Des milliers de manifestants venus de toute l’Inde ont convergé vers New Delhi pour dénoncer les fraudes aux examens, les fuites de sujets et le chômage massif qui frappe une partie de la jeunesse. Portée par le « Parti des cafards » (Cockroach Janta Party, CJP), cette mobilisation, née sur les réseaux sociaux, s’est imposée en quelques semaines comme le symbole de la colère étudiante contre le gouvernement de Narendra Modi et le ministre de l’Éducation, Dharmendra Pradhan. Les manifestants réclament des comptes, des sanctions et une réforme en profondeur du système éducatif.

Fondé par Abhijeet Dipke, le CJP exige l’ouverture d’enquêtes sur les fraudes aux concours, la démission du ministre de l’Éducation, l’indemnisation des familles d’étudiants qui se sont suicidés après les scandales, ainsi que des poursuites contre les responsables des violences policières.

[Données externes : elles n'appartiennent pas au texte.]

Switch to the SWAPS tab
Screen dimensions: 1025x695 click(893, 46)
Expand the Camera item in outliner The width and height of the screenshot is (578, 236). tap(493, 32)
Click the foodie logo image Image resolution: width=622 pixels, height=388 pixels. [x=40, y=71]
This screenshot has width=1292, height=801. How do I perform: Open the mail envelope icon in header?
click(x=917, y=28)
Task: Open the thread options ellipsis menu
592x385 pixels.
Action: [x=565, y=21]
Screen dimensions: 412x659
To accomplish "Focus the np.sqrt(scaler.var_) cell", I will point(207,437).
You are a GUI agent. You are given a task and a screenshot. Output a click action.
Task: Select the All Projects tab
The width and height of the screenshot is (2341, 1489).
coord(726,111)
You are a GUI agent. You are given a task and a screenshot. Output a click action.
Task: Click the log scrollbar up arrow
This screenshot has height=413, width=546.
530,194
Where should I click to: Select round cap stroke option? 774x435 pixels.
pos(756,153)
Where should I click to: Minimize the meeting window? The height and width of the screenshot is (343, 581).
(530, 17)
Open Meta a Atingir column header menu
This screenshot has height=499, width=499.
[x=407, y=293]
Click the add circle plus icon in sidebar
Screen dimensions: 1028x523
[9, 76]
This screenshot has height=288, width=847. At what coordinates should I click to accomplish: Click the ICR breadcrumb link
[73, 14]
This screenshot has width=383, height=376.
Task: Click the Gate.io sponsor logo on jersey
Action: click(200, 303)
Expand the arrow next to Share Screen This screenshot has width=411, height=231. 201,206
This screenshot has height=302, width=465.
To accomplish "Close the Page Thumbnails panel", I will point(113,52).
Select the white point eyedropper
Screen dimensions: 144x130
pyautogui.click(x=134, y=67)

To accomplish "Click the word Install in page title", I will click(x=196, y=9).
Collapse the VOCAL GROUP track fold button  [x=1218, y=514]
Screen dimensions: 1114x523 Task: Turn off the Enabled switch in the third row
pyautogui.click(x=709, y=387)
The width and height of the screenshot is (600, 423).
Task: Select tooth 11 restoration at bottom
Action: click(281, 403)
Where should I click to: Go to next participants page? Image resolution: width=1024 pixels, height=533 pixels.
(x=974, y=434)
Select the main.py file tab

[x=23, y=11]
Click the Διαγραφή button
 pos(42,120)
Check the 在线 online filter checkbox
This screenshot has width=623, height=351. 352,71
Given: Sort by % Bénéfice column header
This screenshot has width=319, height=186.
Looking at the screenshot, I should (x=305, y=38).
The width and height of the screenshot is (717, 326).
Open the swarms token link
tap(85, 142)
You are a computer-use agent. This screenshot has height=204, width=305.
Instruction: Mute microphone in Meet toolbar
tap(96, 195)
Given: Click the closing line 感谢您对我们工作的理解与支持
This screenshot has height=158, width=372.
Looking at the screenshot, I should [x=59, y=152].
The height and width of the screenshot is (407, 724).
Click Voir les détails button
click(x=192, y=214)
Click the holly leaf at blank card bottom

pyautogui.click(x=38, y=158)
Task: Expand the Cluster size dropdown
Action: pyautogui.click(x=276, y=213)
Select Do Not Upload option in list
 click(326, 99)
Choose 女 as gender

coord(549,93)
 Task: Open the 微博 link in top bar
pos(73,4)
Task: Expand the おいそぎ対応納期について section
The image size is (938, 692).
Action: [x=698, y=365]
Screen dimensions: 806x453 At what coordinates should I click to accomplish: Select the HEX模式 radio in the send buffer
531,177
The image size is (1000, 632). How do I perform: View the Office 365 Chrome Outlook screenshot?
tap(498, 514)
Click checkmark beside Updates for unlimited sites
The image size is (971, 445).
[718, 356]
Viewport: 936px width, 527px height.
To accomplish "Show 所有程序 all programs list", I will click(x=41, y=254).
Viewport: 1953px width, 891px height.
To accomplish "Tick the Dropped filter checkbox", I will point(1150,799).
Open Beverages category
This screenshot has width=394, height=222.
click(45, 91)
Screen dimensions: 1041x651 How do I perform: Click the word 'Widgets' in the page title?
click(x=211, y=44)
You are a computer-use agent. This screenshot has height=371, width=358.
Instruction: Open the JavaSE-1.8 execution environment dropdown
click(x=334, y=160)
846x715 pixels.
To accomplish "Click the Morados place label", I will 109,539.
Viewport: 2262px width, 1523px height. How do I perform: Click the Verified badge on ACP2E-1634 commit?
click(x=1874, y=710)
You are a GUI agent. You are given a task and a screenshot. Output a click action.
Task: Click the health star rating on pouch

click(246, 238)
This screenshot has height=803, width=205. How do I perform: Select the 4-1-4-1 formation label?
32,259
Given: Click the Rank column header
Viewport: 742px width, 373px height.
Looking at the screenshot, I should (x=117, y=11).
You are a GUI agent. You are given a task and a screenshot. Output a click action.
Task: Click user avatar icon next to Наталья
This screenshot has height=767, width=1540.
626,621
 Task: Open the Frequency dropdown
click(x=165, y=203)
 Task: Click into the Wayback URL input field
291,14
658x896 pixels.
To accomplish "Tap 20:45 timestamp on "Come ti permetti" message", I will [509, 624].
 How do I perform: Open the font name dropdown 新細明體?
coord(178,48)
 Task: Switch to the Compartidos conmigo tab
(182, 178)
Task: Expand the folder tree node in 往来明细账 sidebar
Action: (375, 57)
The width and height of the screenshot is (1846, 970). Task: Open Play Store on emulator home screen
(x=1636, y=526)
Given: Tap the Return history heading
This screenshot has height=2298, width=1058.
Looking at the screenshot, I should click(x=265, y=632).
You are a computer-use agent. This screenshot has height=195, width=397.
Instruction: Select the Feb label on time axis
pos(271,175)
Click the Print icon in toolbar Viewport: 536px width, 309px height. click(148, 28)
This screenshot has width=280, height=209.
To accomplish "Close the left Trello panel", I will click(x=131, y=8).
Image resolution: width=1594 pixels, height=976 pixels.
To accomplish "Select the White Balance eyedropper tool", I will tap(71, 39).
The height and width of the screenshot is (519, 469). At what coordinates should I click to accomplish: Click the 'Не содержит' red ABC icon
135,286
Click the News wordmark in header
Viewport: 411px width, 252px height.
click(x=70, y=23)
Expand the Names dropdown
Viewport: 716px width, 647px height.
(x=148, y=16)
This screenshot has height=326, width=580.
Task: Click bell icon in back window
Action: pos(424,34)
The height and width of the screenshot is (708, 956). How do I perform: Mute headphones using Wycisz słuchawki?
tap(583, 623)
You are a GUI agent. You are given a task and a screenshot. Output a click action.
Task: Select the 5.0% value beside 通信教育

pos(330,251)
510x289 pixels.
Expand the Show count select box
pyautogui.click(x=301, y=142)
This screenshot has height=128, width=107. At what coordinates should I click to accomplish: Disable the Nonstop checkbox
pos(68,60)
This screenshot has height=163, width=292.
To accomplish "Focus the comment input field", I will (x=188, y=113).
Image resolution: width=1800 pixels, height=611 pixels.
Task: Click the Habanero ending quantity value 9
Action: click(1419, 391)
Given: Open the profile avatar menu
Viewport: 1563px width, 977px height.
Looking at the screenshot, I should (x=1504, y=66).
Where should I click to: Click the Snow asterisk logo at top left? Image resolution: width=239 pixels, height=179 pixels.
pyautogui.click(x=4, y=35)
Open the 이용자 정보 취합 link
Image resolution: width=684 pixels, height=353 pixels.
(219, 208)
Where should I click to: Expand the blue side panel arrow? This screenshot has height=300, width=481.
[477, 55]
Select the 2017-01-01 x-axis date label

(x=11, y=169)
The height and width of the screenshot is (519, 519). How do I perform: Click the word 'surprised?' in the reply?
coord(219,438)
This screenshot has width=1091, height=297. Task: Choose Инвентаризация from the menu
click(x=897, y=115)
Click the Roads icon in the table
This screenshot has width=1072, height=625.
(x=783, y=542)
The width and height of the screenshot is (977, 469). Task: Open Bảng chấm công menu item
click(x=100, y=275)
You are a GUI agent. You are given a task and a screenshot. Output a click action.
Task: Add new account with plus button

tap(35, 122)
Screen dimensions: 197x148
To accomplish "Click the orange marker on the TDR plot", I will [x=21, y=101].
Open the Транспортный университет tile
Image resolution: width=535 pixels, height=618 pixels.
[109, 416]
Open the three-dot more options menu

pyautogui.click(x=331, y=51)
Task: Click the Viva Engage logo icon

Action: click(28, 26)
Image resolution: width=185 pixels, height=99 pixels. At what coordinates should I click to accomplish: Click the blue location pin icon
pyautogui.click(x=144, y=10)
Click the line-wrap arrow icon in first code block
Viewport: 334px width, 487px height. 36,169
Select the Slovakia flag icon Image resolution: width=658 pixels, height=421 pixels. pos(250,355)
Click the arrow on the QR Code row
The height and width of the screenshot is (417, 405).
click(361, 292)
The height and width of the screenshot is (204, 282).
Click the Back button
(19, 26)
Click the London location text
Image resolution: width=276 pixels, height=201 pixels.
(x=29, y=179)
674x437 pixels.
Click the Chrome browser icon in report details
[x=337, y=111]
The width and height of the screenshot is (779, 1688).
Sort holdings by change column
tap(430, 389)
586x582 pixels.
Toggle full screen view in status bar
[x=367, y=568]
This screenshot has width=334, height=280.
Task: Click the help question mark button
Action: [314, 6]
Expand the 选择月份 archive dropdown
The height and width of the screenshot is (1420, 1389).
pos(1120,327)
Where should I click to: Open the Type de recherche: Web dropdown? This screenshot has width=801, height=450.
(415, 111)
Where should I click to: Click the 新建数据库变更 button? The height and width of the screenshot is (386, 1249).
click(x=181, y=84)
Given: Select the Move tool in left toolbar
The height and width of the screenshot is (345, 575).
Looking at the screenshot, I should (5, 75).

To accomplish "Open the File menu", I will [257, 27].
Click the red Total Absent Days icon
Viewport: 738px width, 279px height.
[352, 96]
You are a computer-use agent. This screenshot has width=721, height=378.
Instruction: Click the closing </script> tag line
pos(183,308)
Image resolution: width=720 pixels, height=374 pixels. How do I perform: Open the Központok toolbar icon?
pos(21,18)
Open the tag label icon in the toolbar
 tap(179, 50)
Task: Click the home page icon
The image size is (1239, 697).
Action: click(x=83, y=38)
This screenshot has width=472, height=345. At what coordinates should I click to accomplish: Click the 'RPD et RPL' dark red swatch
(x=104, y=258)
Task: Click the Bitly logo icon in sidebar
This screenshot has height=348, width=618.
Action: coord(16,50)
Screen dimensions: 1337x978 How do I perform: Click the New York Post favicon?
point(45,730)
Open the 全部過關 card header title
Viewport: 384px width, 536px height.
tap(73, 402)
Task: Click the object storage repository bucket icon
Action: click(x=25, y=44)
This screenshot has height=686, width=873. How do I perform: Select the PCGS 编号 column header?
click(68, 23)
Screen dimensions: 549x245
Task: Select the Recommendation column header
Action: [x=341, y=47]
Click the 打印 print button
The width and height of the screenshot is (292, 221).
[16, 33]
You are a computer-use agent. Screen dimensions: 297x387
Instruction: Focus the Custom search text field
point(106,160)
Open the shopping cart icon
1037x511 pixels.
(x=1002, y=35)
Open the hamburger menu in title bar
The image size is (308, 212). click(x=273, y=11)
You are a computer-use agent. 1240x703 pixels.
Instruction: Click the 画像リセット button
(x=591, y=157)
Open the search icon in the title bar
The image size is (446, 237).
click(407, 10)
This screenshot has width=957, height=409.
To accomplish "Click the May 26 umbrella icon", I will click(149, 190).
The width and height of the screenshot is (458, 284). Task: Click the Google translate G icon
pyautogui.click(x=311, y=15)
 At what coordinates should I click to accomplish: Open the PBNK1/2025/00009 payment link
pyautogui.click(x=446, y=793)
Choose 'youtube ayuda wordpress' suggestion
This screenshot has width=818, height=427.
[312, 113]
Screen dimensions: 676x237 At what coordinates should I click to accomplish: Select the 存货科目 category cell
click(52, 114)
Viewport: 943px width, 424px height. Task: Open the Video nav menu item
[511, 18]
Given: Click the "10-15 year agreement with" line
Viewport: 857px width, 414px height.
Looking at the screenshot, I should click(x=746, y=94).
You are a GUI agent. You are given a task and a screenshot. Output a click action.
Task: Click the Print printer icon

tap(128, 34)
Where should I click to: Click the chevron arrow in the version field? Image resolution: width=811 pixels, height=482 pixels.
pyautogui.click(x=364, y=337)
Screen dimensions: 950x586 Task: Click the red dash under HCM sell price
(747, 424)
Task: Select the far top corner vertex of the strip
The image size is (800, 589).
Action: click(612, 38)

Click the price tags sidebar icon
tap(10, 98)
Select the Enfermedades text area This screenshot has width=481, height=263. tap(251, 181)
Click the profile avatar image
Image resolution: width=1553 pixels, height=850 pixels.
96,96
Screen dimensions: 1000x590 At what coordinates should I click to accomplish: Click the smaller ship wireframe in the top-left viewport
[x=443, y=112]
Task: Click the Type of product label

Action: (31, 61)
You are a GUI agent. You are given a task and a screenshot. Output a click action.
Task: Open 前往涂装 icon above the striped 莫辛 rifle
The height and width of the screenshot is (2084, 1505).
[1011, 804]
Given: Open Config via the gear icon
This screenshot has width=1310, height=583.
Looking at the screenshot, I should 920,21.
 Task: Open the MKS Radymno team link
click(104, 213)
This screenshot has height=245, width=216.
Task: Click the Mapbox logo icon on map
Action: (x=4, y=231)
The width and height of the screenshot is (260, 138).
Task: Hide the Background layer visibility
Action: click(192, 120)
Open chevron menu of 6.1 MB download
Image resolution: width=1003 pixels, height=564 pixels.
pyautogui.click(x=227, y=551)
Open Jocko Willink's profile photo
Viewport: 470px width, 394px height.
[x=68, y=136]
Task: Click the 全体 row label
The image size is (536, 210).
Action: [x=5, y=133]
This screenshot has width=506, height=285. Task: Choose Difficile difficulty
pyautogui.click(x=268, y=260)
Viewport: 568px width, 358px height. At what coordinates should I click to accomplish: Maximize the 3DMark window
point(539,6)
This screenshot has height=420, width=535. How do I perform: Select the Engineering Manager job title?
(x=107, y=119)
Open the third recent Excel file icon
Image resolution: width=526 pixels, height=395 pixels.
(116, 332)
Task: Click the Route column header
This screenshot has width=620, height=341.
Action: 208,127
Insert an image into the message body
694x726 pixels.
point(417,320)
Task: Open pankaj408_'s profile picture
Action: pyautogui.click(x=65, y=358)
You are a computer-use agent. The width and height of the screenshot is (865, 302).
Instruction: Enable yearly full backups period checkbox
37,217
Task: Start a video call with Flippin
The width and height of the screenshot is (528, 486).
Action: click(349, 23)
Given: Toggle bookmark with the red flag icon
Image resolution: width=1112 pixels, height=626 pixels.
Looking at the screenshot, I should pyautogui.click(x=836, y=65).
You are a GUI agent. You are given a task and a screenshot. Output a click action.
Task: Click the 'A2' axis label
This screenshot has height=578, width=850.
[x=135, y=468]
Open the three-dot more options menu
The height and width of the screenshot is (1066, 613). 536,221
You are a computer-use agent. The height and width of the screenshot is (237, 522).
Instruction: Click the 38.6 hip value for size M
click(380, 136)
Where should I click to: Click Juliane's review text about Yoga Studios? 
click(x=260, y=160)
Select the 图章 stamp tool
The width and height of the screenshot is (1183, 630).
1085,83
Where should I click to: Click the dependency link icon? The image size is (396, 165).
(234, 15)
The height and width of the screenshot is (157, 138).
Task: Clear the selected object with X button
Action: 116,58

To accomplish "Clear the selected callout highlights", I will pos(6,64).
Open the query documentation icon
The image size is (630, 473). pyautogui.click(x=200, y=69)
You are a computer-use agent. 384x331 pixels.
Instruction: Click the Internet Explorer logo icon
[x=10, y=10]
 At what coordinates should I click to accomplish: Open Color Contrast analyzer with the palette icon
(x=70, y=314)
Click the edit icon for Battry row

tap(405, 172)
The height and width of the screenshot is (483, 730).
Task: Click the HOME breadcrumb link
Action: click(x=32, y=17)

Le nom du mouvement fait référence, sur un mode ironique, à des propos attribués au président de la Cour suprême, qui aurait qualifié certains jeunes chômeurs de « cafards ». Les étudiants se sont réapproprié cette expression, qu’ils ont transformée en symbole de résistance.

La contestation a éclaté après l’annulation des résultats d’un important concours d’entrée en médecine à la suite de fuites de sujets, un scandale ayant concerné plus de deux millions de candidats. Selon plusieurs médias, cette affaire a été suivie de suicides d’étudiants, alimentant un profond sentiment d’injustice. De nouvelles révélations sur des dysfonctionnements des systèmes de notation en ligne ont ensuite renforcé la défiance envers les institutions éducatives.

Sous la pression de la rue, Narendra Modi est finalement sorti de son silence en promettant de punir « sévèrement » les responsables des fraudes. Une réponse jugée tardive et insuffisante par les manifestants, qui estiment que leur mouvement dépasse désormais la seule question des concours. Pour eux, il traduit un malaise plus profond lié au chômage des jeunes, au manque de perspectives et à la perte de confiance envers les institutions. Les dirigeants du CJP ont d’ailleurs rejeté l’offre de dialogue du gouvernement, estimant qu’elle ne répondait pas à leurs principales revendications.

La mobilisation a rapidement pris une dimension politique. Le chef de l’opposition, Rahul Gandhi, a appelé à la démission de Narendra Modi, l’accusant d’avoir laissé se dégrader le système éducatif indien. À New Delhi, les affrontements entre manifestants et forces de l’ordre, marqués par l’usage de gaz lacrymogènes et de matraques, ont encore accentué les tensions.

Dans la nuit de mercredi à jeudi, de nouveaux heurts ont éclaté aux abords de l’esplanade de Jantar Mantar, haut lieu des manifestations dans la capitale. Le CJP affirme que les autorités ont coupé l’accès à Internet dans le secteur avant de disperser les protestataires à coups de matraque. « L’internet a été coupé, des personnes ont été violemment chargées et frappées à coups de bâton », a dénoncé son porte-parole sur les réseaux sociaux.

La police a confirmé que des incidents avaient eu lieu, sans en préciser les circonstances. Elle a toutefois indiqué que plusieurs de ses agents avaient été grièvement blessés lors des affrontements.

Depuis le début de la semaine, la contestation s’est étendue à plusieurs grandes villes du pays. Des rassemblements d’étudiants et de jeunes ont notamment été signalés à Bombay, Bangalore et Patna, confirmant l’ampleur nationale d’un mouvement qui représente désormais l’un des plus sérieux défis sociaux et politiques auxquels le gouvernement de Narendra Modi est confronté depuis le début de son mandat.